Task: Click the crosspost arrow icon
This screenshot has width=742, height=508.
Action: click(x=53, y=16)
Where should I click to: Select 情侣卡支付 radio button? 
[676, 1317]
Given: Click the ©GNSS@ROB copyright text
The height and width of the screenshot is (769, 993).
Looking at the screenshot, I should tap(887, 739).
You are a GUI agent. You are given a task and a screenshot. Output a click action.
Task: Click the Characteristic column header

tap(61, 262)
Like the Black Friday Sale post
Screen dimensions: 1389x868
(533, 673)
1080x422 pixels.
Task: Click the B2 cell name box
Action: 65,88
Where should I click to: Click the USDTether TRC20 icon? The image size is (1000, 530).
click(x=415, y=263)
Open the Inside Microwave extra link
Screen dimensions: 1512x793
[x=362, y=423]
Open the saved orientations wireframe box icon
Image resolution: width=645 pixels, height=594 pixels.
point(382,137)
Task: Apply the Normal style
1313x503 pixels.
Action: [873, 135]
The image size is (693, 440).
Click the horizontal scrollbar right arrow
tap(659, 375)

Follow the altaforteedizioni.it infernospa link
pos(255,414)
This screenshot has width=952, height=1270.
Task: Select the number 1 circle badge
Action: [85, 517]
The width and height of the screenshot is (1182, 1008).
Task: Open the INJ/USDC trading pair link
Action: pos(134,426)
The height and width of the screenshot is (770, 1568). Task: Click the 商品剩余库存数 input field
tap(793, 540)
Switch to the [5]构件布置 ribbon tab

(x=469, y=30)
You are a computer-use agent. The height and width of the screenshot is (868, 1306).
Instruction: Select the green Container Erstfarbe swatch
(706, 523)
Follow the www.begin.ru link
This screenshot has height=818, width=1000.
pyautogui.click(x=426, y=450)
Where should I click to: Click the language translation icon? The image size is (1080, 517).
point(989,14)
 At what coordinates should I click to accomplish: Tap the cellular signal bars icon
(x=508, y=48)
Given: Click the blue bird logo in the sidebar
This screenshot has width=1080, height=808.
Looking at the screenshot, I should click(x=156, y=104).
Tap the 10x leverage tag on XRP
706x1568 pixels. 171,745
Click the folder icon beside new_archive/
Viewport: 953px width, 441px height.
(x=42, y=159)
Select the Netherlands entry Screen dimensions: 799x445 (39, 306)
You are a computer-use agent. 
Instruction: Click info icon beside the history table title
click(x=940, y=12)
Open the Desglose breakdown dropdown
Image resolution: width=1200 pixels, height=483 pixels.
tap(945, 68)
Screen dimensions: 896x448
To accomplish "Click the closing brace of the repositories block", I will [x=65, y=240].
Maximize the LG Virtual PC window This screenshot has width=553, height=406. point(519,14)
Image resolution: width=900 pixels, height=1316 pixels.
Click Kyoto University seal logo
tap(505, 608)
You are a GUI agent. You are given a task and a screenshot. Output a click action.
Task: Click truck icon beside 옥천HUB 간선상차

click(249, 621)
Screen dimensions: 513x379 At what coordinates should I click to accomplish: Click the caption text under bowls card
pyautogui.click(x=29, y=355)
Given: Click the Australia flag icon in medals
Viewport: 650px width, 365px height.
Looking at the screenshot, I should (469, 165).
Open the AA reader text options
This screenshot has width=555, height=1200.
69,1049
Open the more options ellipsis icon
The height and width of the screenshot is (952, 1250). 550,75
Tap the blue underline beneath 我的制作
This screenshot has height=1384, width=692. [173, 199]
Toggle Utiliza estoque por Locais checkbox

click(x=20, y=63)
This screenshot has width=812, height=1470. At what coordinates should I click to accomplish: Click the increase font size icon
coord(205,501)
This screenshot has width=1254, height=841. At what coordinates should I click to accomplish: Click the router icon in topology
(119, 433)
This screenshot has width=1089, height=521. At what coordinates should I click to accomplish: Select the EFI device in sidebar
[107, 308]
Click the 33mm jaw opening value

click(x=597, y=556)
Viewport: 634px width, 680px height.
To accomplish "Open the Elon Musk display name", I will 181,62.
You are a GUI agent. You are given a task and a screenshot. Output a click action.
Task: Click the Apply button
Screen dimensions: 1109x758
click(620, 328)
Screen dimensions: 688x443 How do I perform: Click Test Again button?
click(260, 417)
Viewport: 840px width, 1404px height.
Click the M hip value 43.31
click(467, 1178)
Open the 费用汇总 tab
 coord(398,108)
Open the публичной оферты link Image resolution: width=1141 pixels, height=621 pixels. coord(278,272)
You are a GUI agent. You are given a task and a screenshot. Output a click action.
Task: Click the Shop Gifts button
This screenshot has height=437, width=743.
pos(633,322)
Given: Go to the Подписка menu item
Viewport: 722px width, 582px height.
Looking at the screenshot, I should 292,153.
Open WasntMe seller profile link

* _TASK DIRECTIONS_
Return the entries in full. Do not alter them.

* _RESULT_
Task: Click the crosspost arrow icon
This screenshot has width=742, height=508.
Action: click(x=53, y=16)
Where should I click to: Select 情侣卡支付 radio button? 
[676, 1317]
Given: Click the ©GNSS@ROB copyright text
The height and width of the screenshot is (769, 993).
Looking at the screenshot, I should tap(887, 739).
You are a GUI agent. You are given a task and a screenshot. Output a click action.
Task: Click the Characteristic column header

tap(61, 262)
Like the Black Friday Sale post
Screen dimensions: 1389x868
(533, 673)
1080x422 pixels.
Task: Click the B2 cell name box
Action: 65,88
Where should I click to: Click the USDTether TRC20 icon? The image size is (1000, 530).
click(x=415, y=263)
Open the Inside Microwave extra link
Screen dimensions: 1512x793
[x=362, y=423]
Open the saved orientations wireframe box icon
Image resolution: width=645 pixels, height=594 pixels.
point(382,137)
Task: Apply the Normal style
1313x503 pixels.
Action: [873, 135]
The image size is (693, 440).
Click the horizontal scrollbar right arrow
tap(659, 375)

Follow the altaforteedizioni.it infernospa link
pos(255,414)
This screenshot has width=952, height=1270.
Task: Select the number 1 circle badge
Action: [85, 517]
The width and height of the screenshot is (1182, 1008).
Task: Open the INJ/USDC trading pair link
Action: pos(134,426)
The height and width of the screenshot is (770, 1568). Task: Click the 商品剩余库存数 input field
tap(793, 540)
Switch to the [5]构件布置 ribbon tab

(x=469, y=30)
You are a computer-use agent. The height and width of the screenshot is (868, 1306).
Instruction: Select the green Container Erstfarbe swatch
(706, 523)
Follow the www.begin.ru link
This screenshot has height=818, width=1000.
pyautogui.click(x=426, y=450)
Where should I click to: Click the language translation icon? The image size is (1080, 517).
point(989,14)
 At what coordinates should I click to accomplish: Tap the cellular signal bars icon
(x=508, y=48)
Given: Click the blue bird logo in the sidebar
This screenshot has width=1080, height=808.
Looking at the screenshot, I should click(x=156, y=104).
Tap the 10x leverage tag on XRP
706x1568 pixels. 171,745
Click the folder icon beside new_archive/
Viewport: 953px width, 441px height.
(x=42, y=159)
Select the Netherlands entry Screen dimensions: 799x445 (39, 306)
You are a computer-use agent. 
Instruction: Click info icon beside the history table title
click(x=940, y=12)
Open the Desglose breakdown dropdown
Image resolution: width=1200 pixels, height=483 pixels.
tap(945, 68)
Screen dimensions: 896x448
To accomplish "Click the closing brace of the repositories block", I will [x=65, y=240].
Maximize the LG Virtual PC window This screenshot has width=553, height=406. point(519,14)
Image resolution: width=900 pixels, height=1316 pixels.
Click Kyoto University seal logo
tap(505, 608)
You are a GUI agent. You are given a task and a screenshot. Output a click action.
Task: Click truck icon beside 옥천HUB 간선상차

click(249, 621)
Screen dimensions: 513x379 At what coordinates should I click to accomplish: Click the caption text under bowls card
pyautogui.click(x=29, y=355)
Given: Click the Australia flag icon in medals
Viewport: 650px width, 365px height.
Looking at the screenshot, I should (469, 165).
Open the AA reader text options
This screenshot has width=555, height=1200.
69,1049
Open the more options ellipsis icon
The height and width of the screenshot is (952, 1250). 550,75
Tap the blue underline beneath 我的制作
This screenshot has height=1384, width=692. [173, 199]
Toggle Utiliza estoque por Locais checkbox

click(x=20, y=63)
This screenshot has width=812, height=1470. At what coordinates should I click to accomplish: Click the increase font size icon
coord(205,501)
This screenshot has width=1254, height=841. At what coordinates should I click to accomplish: Click the router icon in topology
(119, 433)
This screenshot has width=1089, height=521. At what coordinates should I click to accomplish: Select the EFI device in sidebar
[107, 308]
Click the 33mm jaw opening value

click(x=597, y=556)
Viewport: 634px width, 680px height.
To accomplish "Open the Elon Musk display name", I will 181,62.
You are a GUI agent. You are given a task and a screenshot. Output a click action.
Task: Click the Apply button
Screen dimensions: 1109x758
click(620, 328)
Screen dimensions: 688x443 How do I perform: Click Test Again button?
click(260, 417)
Viewport: 840px width, 1404px height.
Click the M hip value 43.31
click(467, 1178)
Open the 费用汇总 tab
 coord(398,108)
Open the публичной оферты link Image resolution: width=1141 pixels, height=621 pixels. coord(278,272)
You are a GUI agent. You are given a task and a screenshot. Output a click action.
Task: Click the Shop Gifts button
This screenshot has height=437, width=743.
pos(633,322)
Given: Go to the Подписка menu item
Viewport: 722px width, 582px height.
Looking at the screenshot, I should 292,153.
Open WasntMe seller profile link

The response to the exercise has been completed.